Enfin, la figure III.16 (a et b), illustre la présence de la raie à 669.60 nm ayant un niveau d’énergie inférieur à 3.14 eV. Cette raie est observable jusqu’à la troisième composante (délai < 3.5 µs) sous air, et jusqu’à la dernière composante sous azote. Elle est moins sujette à l’auto- absorption que le doublet précédent. On observe cependant un élargissement et un décalage spectral très marqués, probablement liés à l’effet Stark, qui diminuent avec les composantes successives à mesure que la densité du plasma diminue. Sur la troisième, la raie est même suffisamment fine pour que l’on puisse distinguer la raie voisine à 669.87 nm. Nous pouvons remarquer que cette raie persiste aussi jusqu’à des délais tardifs sous azote mais pas sous air à cause de la consommation de tous les atomes d’aluminium par l’oxygène de l’air. Ainsi on peut remarquer que le rapport des deux raies diminue entre la troisième et la quatrième composante. Le rapport est indépendant de la température puisque les deux raies ont des énergies de niveau semblables. Ceci serait dû à des réactions chimiques que nous n'avons pas encore eu le temps d'élucider. Ainsi, l’analyse simultanée des composantes et des proportions permet d’optimiser

140 le choix d’une raie, les paramètres temporels de mesure ainsi que l’atmosphère ambiante selon l’objectif fixé. Pour une application analytique, les critères de sensibilité, de rapport signal sur fond, et de répétabilité peuvent être utilisés. On donne ci-dessous quelques exemples, qui sont cependant limités dans le cas présent puisque nous avons analysé un métal pur :

• Si l’on souhaite analyser une raie ionique, on choisira le délai le plus court.
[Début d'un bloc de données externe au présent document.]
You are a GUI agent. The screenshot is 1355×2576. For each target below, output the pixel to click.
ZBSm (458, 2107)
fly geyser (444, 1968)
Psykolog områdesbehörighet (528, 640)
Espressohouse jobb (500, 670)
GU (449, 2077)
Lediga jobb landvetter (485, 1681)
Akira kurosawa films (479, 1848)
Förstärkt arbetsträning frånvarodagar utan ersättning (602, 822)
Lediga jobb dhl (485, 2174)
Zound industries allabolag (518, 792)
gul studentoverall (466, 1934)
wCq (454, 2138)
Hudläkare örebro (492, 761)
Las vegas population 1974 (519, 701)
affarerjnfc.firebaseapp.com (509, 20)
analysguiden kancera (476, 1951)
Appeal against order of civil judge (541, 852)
• Si l’on s’intéresse aux raies dans la bande 305-307 nm, on préférera la composante (dans notre cas C2) pour laquelle les raies sont plus fines et avec un meilleur rapport signal sur fond. Ici aussi, pour minimiser la contribution des raies ioniques, on évitera les délais les plus courts. La tranche temporelle 0.3-1 µs sera favorable pour avoir le meilleur rapport signal sur bruit. Nous avons donc montré comment le traitement des spectres complets par la méthode MFICA peut être mis à profit pour orienter le choix de la raie analytique, des paramètres temporels de mesure et de l’environnement gazeux. Ceci doit maintenant être complété par l’étude de matériaux réels plutôt que de métaux purs, et fait l’objet de la section suivante.